Le professeur Schiffers était invité au conseil communal.

Le professeur Bruno Schiffers est venu exposer les premiers résultats du projet pilote de zone tampon aux abords de l’école de Cortil-Wodon devant le conseil communal de Fernelmont.

Entre avril et juin, il a installé cinq panneaux (cartons munis d’un tissu pour mesurer la dérive) du côté du champ de betteraves et quatre du côté du champs de froment avant l’installation de la haie de miscanthus sur une bande de 12 m.

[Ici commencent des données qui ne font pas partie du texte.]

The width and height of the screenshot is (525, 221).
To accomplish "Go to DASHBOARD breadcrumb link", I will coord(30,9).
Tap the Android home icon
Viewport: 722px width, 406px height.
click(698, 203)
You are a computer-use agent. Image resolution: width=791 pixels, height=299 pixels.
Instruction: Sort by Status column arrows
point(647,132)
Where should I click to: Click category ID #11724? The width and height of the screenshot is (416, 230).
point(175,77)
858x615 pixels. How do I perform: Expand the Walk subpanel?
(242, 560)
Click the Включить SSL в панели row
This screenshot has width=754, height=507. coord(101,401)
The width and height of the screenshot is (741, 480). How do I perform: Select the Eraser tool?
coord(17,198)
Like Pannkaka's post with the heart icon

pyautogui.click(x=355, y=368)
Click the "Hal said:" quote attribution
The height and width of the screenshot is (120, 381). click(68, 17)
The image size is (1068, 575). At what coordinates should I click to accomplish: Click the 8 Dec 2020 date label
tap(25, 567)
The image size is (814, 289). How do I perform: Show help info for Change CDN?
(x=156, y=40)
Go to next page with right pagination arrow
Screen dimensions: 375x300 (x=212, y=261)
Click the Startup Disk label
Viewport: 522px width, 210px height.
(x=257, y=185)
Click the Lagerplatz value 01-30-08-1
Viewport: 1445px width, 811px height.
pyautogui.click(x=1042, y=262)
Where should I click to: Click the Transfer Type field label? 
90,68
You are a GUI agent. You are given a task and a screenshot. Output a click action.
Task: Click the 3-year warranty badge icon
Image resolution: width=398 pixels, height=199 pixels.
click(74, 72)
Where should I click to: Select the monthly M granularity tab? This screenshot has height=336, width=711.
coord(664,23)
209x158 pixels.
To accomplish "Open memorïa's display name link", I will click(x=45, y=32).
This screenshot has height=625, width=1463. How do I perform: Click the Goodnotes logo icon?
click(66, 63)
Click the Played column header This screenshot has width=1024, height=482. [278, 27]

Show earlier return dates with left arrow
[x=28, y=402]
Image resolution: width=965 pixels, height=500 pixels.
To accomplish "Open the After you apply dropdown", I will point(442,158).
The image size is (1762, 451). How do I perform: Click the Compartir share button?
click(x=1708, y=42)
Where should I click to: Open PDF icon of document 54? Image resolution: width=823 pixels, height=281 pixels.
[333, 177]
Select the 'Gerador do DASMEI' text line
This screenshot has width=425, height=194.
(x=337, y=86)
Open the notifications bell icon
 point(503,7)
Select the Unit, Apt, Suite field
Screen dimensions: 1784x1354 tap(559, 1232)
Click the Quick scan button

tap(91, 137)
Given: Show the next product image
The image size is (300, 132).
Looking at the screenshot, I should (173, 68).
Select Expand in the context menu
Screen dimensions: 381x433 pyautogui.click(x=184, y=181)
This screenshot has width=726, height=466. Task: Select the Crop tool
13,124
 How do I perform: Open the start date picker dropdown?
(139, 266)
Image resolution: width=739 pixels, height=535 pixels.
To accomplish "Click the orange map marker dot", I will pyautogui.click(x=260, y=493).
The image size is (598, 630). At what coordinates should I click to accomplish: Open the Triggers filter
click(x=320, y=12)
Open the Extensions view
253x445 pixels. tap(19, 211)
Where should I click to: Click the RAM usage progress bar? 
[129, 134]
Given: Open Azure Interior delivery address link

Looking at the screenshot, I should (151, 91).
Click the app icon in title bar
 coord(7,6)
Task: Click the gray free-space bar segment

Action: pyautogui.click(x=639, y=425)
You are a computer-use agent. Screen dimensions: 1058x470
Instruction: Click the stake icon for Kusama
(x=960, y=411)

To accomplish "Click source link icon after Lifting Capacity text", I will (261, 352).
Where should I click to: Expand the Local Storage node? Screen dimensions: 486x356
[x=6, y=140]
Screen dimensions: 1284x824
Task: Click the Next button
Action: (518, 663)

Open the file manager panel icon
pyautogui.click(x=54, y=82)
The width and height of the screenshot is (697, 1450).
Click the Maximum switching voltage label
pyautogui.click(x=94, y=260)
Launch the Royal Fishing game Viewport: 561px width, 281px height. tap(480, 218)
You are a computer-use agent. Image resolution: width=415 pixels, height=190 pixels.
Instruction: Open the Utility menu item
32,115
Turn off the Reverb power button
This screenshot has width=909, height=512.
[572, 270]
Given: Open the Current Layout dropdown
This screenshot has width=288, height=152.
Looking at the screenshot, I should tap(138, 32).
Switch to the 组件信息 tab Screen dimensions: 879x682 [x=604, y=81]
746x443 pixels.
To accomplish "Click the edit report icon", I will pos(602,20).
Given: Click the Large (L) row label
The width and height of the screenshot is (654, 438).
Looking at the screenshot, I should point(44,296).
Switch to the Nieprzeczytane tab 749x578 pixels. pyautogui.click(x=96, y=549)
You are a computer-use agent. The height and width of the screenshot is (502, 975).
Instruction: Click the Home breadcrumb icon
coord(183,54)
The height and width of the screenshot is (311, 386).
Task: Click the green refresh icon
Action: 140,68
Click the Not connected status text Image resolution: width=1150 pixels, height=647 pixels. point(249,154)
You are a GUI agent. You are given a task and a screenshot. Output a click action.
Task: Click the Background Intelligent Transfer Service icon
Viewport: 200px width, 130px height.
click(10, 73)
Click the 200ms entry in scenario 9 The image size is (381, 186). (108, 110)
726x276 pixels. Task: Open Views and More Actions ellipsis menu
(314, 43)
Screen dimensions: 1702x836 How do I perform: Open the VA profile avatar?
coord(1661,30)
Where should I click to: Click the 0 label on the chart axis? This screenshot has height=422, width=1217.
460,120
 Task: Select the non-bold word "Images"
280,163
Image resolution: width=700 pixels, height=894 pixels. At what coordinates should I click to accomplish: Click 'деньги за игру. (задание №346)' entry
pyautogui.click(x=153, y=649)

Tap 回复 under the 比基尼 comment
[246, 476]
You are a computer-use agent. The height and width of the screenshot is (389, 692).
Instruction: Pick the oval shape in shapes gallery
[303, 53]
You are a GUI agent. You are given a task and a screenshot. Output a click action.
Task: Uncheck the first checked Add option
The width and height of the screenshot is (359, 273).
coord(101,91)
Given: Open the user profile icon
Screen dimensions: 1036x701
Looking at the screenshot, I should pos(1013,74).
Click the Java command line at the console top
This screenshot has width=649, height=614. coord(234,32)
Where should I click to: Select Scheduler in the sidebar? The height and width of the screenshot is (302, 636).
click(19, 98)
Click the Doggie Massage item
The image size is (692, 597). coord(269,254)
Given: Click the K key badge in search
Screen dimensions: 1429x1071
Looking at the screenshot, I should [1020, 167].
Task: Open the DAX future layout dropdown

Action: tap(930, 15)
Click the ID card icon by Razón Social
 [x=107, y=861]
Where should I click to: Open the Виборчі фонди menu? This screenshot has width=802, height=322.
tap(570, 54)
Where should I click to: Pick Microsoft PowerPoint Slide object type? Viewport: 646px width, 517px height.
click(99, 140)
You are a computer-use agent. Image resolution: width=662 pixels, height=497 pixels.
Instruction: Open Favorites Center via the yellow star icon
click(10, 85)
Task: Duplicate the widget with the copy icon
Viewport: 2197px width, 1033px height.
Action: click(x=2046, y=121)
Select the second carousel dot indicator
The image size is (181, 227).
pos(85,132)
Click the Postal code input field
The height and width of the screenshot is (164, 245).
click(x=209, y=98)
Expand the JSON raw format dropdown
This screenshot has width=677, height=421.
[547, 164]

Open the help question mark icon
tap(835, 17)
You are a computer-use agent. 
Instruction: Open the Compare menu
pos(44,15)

L’analyse de ces panneaux par un laboratoire gantois a donné des résultats surprenants : "N ous avons retrouvé sur les panneaux d’un endroit du produit que l’on attendait sur l’autre. Il y avait des traces de quinze herbicides, de sept fongicides et un insecticide et, enfin, nous avons retrouvé trois molécules non autorisées ."

La principale surprise vient du fait que l’on ait retrouvé des traces de composés utilisés sur d’autres cultures, comme le maïs et la pomme de terre, alors que celles-ci se trouvent à respectivement 400 et 600 m de l’endroit de détection.

En conclusion, le professeur estime que le projet pilote appelle une suite et donc des moyens, ensuite qu’il répond par "oui" à la question sur une contamination potentielle et, enfin, que ce problème échappe à la commune et devrait être traité au moins au niveau de la Région. Cela relance le débat sur le travail du comité d’experts.

Le conseiller/député Laurent Henquet en profite pour annoncer la volonté du ministre Carlo Di Antonio de libérer des fonds pour la poursuite du projet. Les questions fusent et le conseiller Houbotte fait remarquer que 60 % des applications de pesticides se font en mai/juin, période qui coïncide avec la détection.

Fait exceptionnel, à la demande du bourgmestre, le président a autorisé le public au sein duquel on notait la présence d’Hélène Ryckmans, députée Ecolo, et deux médecins de l’entité à poser trois questions. Un incident a interrompu la suite de la réunion et le huis clos a été prononcé par le président. Dans les couloirs, on apprenait que le conseiller Renotte aurait demandé la démission de ce président pour non-déclaration de ses mandats depuis quatre ans.